Komşu köyümüz olan Durhasandede ki ÜF ÜF AHMET isimli bir vatandaştan 50.TL’ ye bir radyo almıştık…

Bu güne kadar o radyonun güzelliğinde, estetik yapısında başka bir radyo göremedim…

Evimizin başköşesindeki rafa konulmuştu…

Biri yuvarlak, diğeri kare ve akü şeklinde iki pille çalışıyordu; pillerden biri artı, diğeri eksi kutuptu…

Pil belki 5-6 saatte bitiyordu;

Radyo evde tamamen benim kontrolümdeydi…

Her sabah 07: 30 haberlerinde açıyor, gelişmeleri dinliyorduk…

Sonra da şarkı ve türkü saatlerini öğreniyor, zamanı gelince ben açıp aileme dinletiyordum…

Çocukluğumda itibaren sihrini keşfettiğin radyo aşkım hala devam ediyor…

Radyo bu gün bile benim için insanın bulduğu en büyük ve muhteşem mucizedir…

Öyle ki hala en büyük gizem, sihir, görünmeyen ama sadece sesiyle iletişime geçen evrenimdir…

Hala başucumdaki radyo ile uyuyup, onunla uyanıyorum…

O yıllarda beri radyo dinleme ve değerlendirme kulağım iyice geliştiği için artık seslerin kime ait olduğu konusunda tam bir uzman oldum…

Özellikle medya mensubu olarak da;

O yıllardan başlayan dinleme, okuma, düşünme, yorumlama, yazma konularında bilgi dağarcığım artmayı sürdürüyor…

Öyle ki evimdeki mutfak, salon, yatak odamda, radyolarım var…

Çoğunlukla da devletimin sesi olduğu için TRT’ tercih ediyorum…

Orada görev verilen kişiler hem seçilerek, çeşitli sınavlardan geçirilerek mikrofon başına getiriliyorlar…

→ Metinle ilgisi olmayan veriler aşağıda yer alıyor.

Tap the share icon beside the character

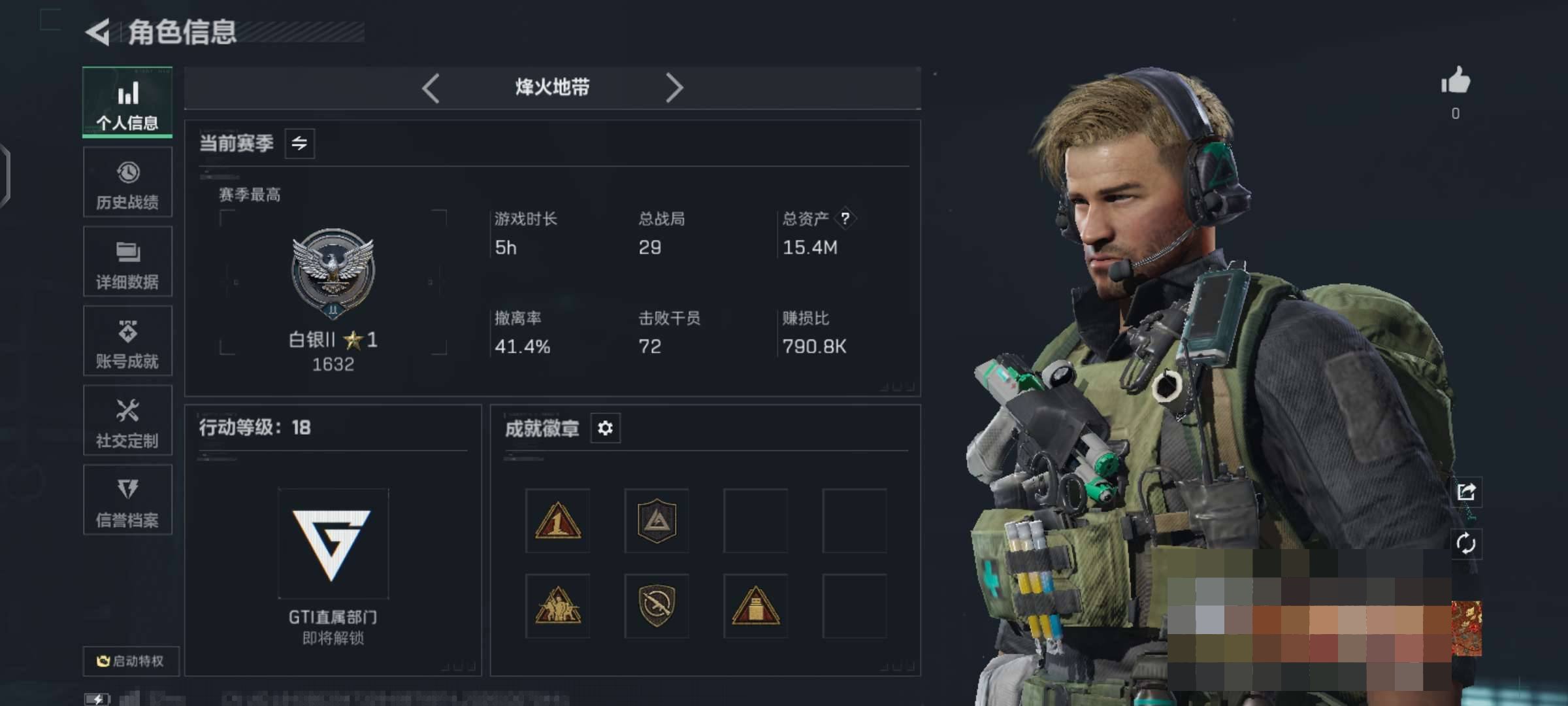1466,492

İnanılmaz çok büyük maaşla çalışıyorlar…

Benim tüm dikkatim de hassas bir dinleyici olduğum için spikerlerin kullandıkları sözcükler, kurdukları cümlelere yoğunlaşıyor…

Özellikle spikerlerinin yanlışlarını kolayca bulup anında ya telefonla, ya da mektupla yetkililere hemen iletiyorum; düzeltilmesine katkıda bulunuyorum…

Bu kadar duyarlı bir dinleyici olduğum için bazı TRT Yetkilileri çoğunlukla teşekkür edip onurlandırıyorlar…

Bazıları da beni itici ve sevimsiz buluyor, çoğunlukla takdir ediliyorum…

Ama radyo benim, yani TRT milletin radyosu…

Bu gün üst düzey yöneticileri başarılı olamadıklarında yarın kendilerini sokakta bulabiliyor…

O nedenle akıllı olanlar, uyarılardan ders alanlar mesleklerini daha başarılı şekilde sürdürüyorlar…

Ama ünlü bir filozofun şu sözünü hiç unutmam ve yaşama biçimim haline getirmeye devam ediyorum;

Diyor ki; “DEVLET MEMURLARI ASLA YATARICI OLAMAZ; ŞÖYLE YA DA BÖYLE ONLARI YASALAR BAĞLAR”

Radyo aşkım devam etti ama tam bir devlet memurluğu olan masa başı işini daima ret ettim…

Özel sektörde, çok çalışan, yaratıcılıkta sınır tanımadan sürekli kalıcı eserler vermeyi çok sevdim ve son nefesime kadar da sürdüreceğim…

 

TRT ÇUKUROVA

RADYOSUNDA SKANDAL…

TRT Çukurova Radyosunun yıllardan beri en dikkatli ve kemik dinleyicisi olduğumu her zaman onurla söylerim…

Yıllardır gider gelirim, programlarına konuk oldum, Özellikle Cuma günleri “GAZETECİ GÖZÜYLE” diye programım yıllarca devam etti…

Haftada bir gün 08;15 te telefonla evime bağlanıyorlar, konuşmamı yapıyordum…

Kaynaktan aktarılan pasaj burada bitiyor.